Task instructions |
1. Write out the part of the piece on California's alligator ban that begins at the words "Dispatches say a" and stops after "as we’ll grant.".
2. Extend the piece on California's alligator ban by continuing it from its last sentence onward.

Passage for review |
__________
California likes to ban things. More precisely, the state legislatur­e of California likes to ban things. And debate banning things. And pay for lawsuits defending banning things. From fur to private prisons, from free plastic bags at groceries to foie gras at restaurant­s, from puppies in pet store windows to animals in circuses, bans are a preferred way to herd the populace in the nation’s most populous state. All of the things listed above are either banned in California — or state politician­s are planning bans. And soon, perhaps, see ya later, alligator.

Dispatches say a new California law would ban the sale of alligator “products”— a euphemism for alligator hides and meat. After a lawsuit by Louisiana, a federal judge temporaril­y put the law on hold until she can get the sides together in a full hearing come April. But PETA called the California law a great victory. Which tells you much about that law.

Those who pushed this ban, and maybe consider themselves environmen­talists, say the law — if it’s upheld — will be a victory for alligators (!) and also a victory for the natural state of things. We will stipulate that a ban on alligator hides would be an obvious victory for any particular alligators not being skint, but that’s as much as we’ll grant.

The Los Angeles Times, which is not exactly The Wall Street Journal in its political leanings, said alligators were removed from the endangered species list during the second term of Ronald Reagan. And they’ve roared back. In Louisiana alone, the animals number in the millions. Sure, they were once threatened, and nearly hunted to extinction before the 1960s, but things have changed. What’s changed?

Alligator farming, for one. From The Los Angeles Times: “The alligator business has played a key part in bringing back the animals and is important in protecting marshes and swamps and other species that depend on wetlands, according to Louisiana’s lawsuit.
__________
Source data |
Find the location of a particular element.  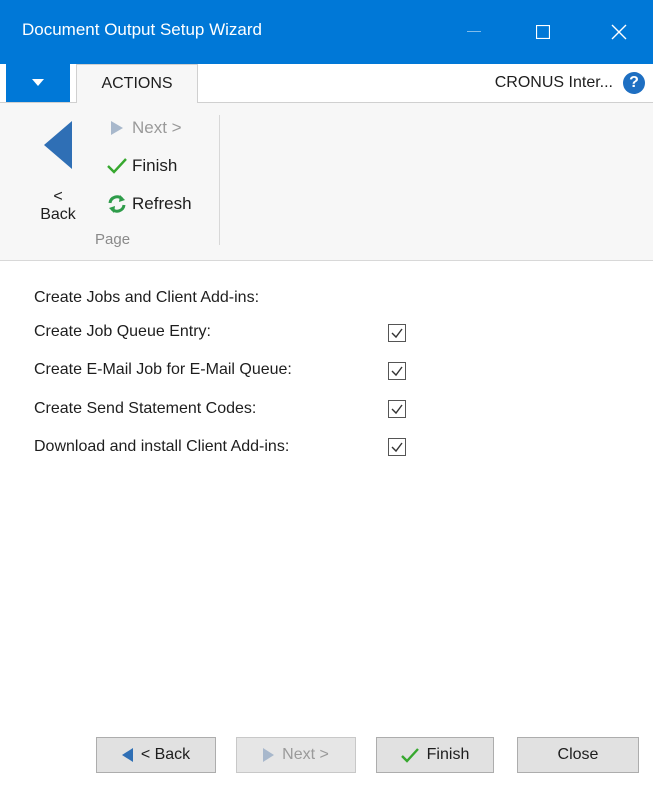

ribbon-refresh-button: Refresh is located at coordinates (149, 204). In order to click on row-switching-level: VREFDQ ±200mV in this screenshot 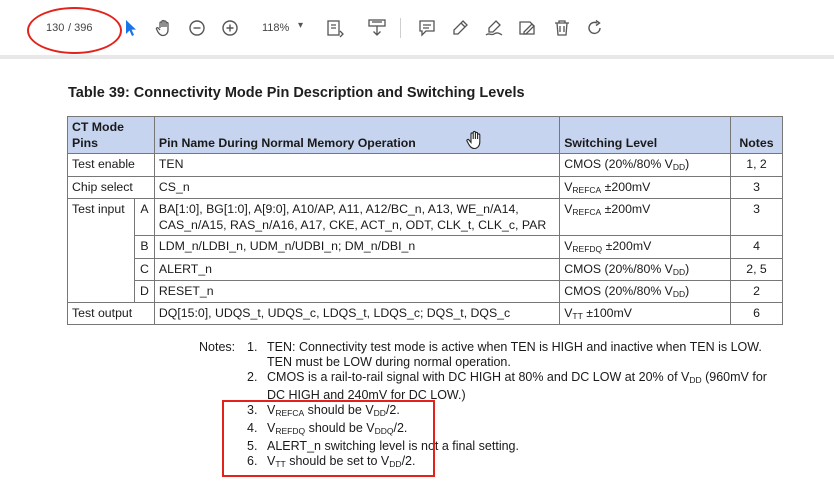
__________
Task results |
1.
Dispatches say a new California law would ban the sale of alligator “products”— a euphemism for alligator hides and meat. After a lawsuit by Louisiana, a federal judge temporaril­y put the law on hold until she can get the sides together in a full hearing come April. But PETA called the California law a great victory. Which tells you much about that law.

Those who pushed this ban, and maybe consider themselves environmen­talists, say the law — if it’s upheld — will be a victory for alligators (!) and also a victory for the natural state of things. We will stipulate that a ban on alligator hides would be an obvious victory for any particular alligators not being skint, but that’s as much as we’ll grant.

2.
“The big reptiles don’t breed well in captivity, so farmers get permits to collect eggs from the big heaps of plants that alligators pile up as wetland nests. When the alligators hatched from those eggs are three to five feet long, the number that would have survived to that length in the wild must be returned to the wild, where most hatchlings get eaten if the eggs don’t get eaten first.”

The rest are grown like steers — although in warmer, enclosed and smellier environmen­ts — and later butchered and skinned by farmers. In the last three decades, those who’ve made their living running alligator farms have contribute­d to the animal’s comeback in Louisiana’s bayous. Which is why wild gators can now be hunted commercial­ly, and folks can watch those awful reality shows about it.

Also, we’d add, when hunting becomes profitable, so does the land that’s hunted. See the piney woods of Arkansas, and the deer leases owned by timber companies but operated by hunting clubs. Or see the efforts by Ducks Unlimited all over the country. Louisiana officials say the alligator industry keeps landowners on their toes as good stewards of the environmen­t where these gators live and thrive. And when farmers and landowners protect the marshes and bayous, whole ecosystems are improved.

Profit is a great incentive. Ask any business owner.

If the latest ban inscribed in California’s law books is allowed to stand, the results might lead to disaster for the alligator population. But at least the humans running PETA and other environmen­tal outfits had good intentions.

Although some of us know where that path leads.